In an old tavern I saw an old decrepit man who could hardly move around to get me a beer behind the bar, I thought "I'd rather die in a glacial cave than in an eternity afternoon room of dust like this." A Min V Bill couple left me off at a grocery store in Sauk and there I got my final ride from a mad drunk fastswerving dark lorig-sideburned guitar-playing Skagit Valley wrangler who came to a dusty flying stop at the Marblemount Ranger Station and had me home.
The assistant ranger was standing there watching. "Are you Smith?"
"Yeah."
"That a friend of yours?"
"No, just a ride he gave me."
"Who does he think he is speeding on government property."
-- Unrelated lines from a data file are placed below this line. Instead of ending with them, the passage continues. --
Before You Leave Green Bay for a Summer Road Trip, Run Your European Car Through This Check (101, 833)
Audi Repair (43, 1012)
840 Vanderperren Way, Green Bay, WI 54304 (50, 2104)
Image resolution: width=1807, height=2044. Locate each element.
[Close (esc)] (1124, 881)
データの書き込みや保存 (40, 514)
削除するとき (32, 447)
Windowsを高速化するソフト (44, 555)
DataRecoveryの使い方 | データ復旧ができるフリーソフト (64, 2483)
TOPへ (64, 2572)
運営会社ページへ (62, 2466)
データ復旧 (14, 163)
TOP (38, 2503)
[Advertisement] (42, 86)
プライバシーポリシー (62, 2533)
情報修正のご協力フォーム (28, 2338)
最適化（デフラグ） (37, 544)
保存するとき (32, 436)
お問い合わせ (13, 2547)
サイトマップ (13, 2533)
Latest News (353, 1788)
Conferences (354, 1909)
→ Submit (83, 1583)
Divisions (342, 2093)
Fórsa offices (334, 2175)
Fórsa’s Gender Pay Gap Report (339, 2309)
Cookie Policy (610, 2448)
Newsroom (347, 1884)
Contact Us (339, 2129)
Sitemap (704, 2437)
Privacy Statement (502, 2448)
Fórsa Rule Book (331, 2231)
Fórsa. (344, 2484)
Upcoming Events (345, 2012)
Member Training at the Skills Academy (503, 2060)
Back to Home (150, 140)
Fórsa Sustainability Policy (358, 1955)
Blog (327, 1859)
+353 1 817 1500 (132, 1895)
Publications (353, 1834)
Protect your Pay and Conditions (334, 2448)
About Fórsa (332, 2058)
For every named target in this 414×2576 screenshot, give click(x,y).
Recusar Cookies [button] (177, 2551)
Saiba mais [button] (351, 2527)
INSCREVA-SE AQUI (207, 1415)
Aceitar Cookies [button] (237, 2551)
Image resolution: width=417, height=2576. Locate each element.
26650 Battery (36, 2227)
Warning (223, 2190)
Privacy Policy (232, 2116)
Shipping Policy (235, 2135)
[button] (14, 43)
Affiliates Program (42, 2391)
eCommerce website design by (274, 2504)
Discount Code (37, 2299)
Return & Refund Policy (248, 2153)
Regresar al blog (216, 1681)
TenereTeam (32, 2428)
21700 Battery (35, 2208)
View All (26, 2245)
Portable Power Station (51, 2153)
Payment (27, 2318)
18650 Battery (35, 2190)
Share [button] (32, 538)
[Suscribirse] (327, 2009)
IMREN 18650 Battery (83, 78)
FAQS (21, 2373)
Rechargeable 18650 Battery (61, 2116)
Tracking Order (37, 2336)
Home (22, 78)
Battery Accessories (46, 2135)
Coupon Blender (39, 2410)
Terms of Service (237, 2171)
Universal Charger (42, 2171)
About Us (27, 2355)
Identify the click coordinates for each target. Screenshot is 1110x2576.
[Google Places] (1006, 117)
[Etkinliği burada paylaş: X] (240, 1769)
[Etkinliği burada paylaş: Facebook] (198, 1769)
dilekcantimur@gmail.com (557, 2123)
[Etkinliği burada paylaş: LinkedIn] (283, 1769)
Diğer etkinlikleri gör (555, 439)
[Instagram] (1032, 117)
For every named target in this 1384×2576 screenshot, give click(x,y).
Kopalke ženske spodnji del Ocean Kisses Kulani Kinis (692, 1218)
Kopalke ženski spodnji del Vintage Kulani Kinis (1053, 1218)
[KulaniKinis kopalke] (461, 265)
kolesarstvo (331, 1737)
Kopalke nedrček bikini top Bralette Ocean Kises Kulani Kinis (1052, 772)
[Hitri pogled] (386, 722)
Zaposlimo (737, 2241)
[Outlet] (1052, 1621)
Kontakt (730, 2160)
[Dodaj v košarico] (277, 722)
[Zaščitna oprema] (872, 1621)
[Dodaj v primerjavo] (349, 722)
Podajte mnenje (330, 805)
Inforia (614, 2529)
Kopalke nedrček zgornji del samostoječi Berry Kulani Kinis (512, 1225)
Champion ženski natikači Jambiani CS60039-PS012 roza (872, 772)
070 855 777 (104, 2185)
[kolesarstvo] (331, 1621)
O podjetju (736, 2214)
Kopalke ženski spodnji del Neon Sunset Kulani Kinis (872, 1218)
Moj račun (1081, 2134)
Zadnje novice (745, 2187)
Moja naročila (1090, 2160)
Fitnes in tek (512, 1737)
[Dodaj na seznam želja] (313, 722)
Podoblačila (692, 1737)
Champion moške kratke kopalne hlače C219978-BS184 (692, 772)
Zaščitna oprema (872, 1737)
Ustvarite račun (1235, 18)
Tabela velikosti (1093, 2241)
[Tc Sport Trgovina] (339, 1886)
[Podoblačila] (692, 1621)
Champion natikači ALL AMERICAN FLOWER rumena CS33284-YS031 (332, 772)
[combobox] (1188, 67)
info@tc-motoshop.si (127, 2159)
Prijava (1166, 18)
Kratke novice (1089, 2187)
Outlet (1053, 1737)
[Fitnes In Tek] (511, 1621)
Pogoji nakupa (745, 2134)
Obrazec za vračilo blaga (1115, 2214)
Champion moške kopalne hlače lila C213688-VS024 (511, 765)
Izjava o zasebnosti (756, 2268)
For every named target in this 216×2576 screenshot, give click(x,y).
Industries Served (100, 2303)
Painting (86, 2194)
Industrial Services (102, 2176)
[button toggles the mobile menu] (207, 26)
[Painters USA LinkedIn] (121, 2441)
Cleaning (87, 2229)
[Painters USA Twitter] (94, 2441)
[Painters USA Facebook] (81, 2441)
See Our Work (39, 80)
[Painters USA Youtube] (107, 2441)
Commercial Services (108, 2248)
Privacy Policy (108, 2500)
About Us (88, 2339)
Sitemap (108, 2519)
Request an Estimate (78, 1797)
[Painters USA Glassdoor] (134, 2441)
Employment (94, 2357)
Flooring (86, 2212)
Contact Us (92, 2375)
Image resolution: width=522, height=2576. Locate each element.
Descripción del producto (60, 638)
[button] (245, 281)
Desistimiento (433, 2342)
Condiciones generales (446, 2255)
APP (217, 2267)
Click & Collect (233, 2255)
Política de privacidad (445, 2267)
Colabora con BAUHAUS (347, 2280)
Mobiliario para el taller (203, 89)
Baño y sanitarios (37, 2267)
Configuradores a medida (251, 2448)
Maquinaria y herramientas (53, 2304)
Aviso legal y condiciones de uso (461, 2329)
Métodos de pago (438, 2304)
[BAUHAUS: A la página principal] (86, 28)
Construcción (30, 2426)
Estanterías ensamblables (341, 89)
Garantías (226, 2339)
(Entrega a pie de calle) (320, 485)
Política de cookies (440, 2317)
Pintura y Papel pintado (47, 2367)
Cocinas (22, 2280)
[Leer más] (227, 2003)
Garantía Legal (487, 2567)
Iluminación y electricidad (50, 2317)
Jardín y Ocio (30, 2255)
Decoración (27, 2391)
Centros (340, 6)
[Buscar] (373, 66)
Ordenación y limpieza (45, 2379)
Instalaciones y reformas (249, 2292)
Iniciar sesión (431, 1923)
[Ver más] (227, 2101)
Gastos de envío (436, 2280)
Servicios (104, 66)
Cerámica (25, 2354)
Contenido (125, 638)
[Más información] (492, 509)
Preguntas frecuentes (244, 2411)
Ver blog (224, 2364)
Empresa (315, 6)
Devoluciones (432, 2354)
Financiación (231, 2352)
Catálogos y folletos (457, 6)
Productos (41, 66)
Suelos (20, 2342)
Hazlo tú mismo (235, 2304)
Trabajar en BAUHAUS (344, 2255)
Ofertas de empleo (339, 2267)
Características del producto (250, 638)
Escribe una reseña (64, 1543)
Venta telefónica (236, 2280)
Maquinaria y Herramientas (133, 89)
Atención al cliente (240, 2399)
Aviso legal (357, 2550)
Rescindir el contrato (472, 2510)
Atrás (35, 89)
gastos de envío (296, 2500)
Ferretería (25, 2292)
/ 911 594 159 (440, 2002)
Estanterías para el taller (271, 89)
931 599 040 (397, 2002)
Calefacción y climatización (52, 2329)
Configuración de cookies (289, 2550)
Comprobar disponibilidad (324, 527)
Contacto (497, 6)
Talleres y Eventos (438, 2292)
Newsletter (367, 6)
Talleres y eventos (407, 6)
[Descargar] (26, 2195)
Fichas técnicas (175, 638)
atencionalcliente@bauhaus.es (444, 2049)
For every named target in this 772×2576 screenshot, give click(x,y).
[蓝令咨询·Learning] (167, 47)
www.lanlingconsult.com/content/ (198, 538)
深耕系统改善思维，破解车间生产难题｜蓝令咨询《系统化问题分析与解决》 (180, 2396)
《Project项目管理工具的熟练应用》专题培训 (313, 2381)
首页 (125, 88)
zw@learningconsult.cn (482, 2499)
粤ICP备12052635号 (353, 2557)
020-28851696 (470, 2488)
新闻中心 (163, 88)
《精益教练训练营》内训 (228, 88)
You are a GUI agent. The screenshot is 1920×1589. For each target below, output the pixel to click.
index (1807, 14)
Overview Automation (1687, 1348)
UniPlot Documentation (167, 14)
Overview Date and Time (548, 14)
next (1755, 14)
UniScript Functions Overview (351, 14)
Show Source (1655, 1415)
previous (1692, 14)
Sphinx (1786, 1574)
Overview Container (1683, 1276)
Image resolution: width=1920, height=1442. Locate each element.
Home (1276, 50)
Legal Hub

I gulped, I wasn't a free bhikku any more. Not until I'd get to my hideaway mountain that next week. I had to spend a whole week at Fire School with whole bunches of young kids, all of us in tin hats which we wore either straight on our heads or as I did at a rakish tilt, and we dug fire lines in the wet woods or felled trees or put out experimental small fires and I met the oldtimer ranger and onetime logger Burnie Byers, the "lumberjack" that Japhy was always imitating with his big deep funny voice.
Burnie and I sat in his truck in the woods and discussed Japhy. "It's a damn shame Japhy ain't come back this year. He was the best lookout we ever had and by God he was the best trailworker /I/ ever seen. Just eager and anxious to go climbin around and so durn cheerful, I ain't never seen a better kid. And he wasn't afraid of nobody, he'd just come right out with it. That's what I like, cause when the time comes when a man can't say whatever he pleases I guess that'll be when I'm gonna go up in the backcountry and finish my life out in a lean-to. One thing about Japhy, though, wherever he'll be all the resta his life, I don't care how old he gets, he'll always have a good time." Burnie was about sixty-five and really spoke very paternally about Japhy. Some of the other kids also remembered Japhy and wondered why he wasn't back. That night, because it was Burnie's fortieth anniversary in the Forest Service, the other rangers voted him a gift, which was a brand new big leather belt. Old Burnie was always having trouble with belts and was wearing a kind of cord at the time. So he put on his new belt and said something funny about how he'd better not eat too much and everybody applauded and cheered. I figured Burnie and Japhy were probably the two best men that had ever worked in this country.